How to Know if a Marker is Waterbased/Waterproof

I often check my Google search results to see how people find this blog.  One of the recent hits was a query about how to tell if a marker is waterproof or waterbased.  Although I think I've covered this topic before, I had a little more to add to the subject.

How to Know if a Marker is Waterbased/Waterproof

The short answer is: Make a test swatch and scrub it with a brush full of water/submerge it in water. If it runs, it wasn't waterproof. Waterbased markers tend not to be waterproof, as the pigments were held in solution using water. Alcohol based markers are waterproof.

But sometimes you need an answer that's a little more nuanced than that. Sometimes you need to know which markers can be used with which fineliner markers, or technical pens. Sometimes you need to know if your waterbased markers will play well with alcohol based markers.

So here are some rules of thumb:

When using alcohol based markers, don't ever marker straight over pencils. That ruins the marker nib.
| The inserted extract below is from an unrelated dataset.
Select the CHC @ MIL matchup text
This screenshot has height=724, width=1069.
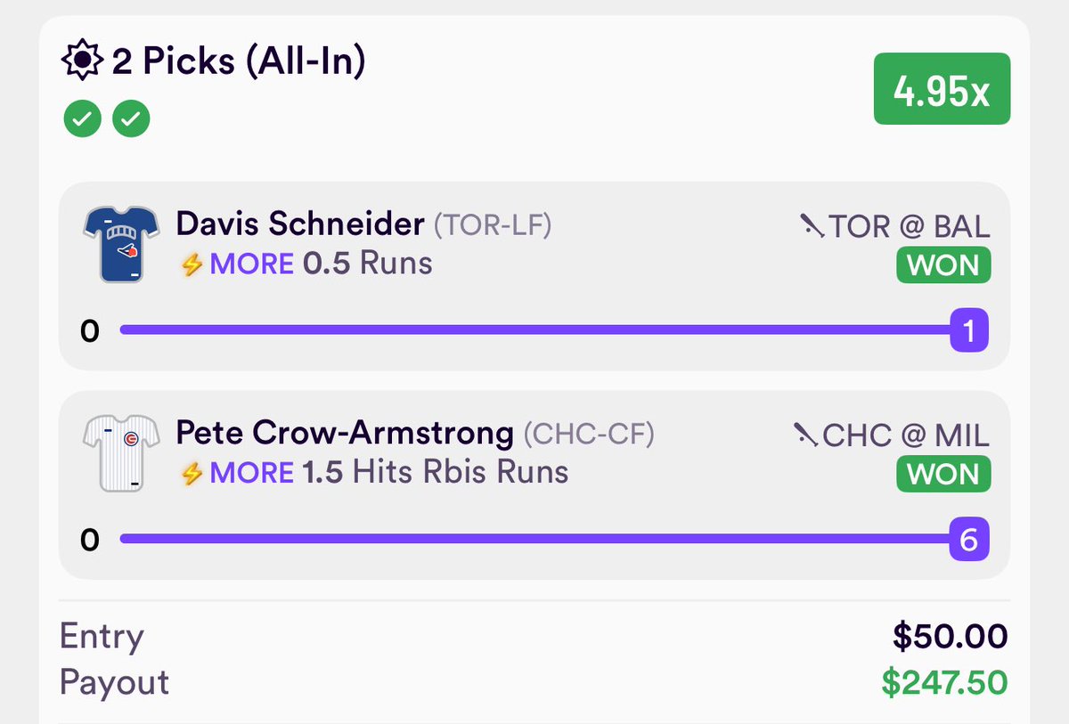tap(906, 435)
You can use pencil with water based markers or even watercolor markers, although there may still be some pick up of the graphite.

If you want to do alcohol based marker sketches, you can sketch using Sakura Microns, Hi-Tec C pens, or Copic Multiliners, as they all have Copic-safe ink. I've done a lot of Copic sketches using Hi-Tec C pens.

Not all pens are waterbased marker safe either. Pentel's Art pens (which are similar to Hi-Tec C pens) are not waterproof, and bleed and smear something awful.

If you want to mix waterbased markers with alcohol based markers, I recommend applying the alcohol based markers first and then using your water based markers/watercolors/watercolor markers. The addition of the water will make the paper ripple, and while you CAN use Copic markers on watercolor paper, it may be more difficult to get the effect you want. In addition, you probably want to preserve the nibs on your more expensive markers (which are usually alcohol based). I recommend working most expensive to least expensive.

When preparing to use a new media, a quick Google search often provides me with plenty of useful information. I also do several sketchy drawings in order to get a decent handle on the media, and I try to keep my expectations for those low.

Basic Info:

Copic currently does not make any water based markers, and the majority of it's inking products work well with Copic markers.

Most inks in brushpens (including fude pens) are neither Copic nor water safe.

India ink is watersafe when dry.

Letraset makes a variety of markers, both waterbased and alcohol based. Promarker, Flex Marker, and Tria are alcohol based. AquaMarker is a watercolor-esque marker.

Most inks that work with alcohol based markers can be used for watercolor and water based markers.

Most school-grade markers are waterbased (save for things like Dry Erase markers and sharpies).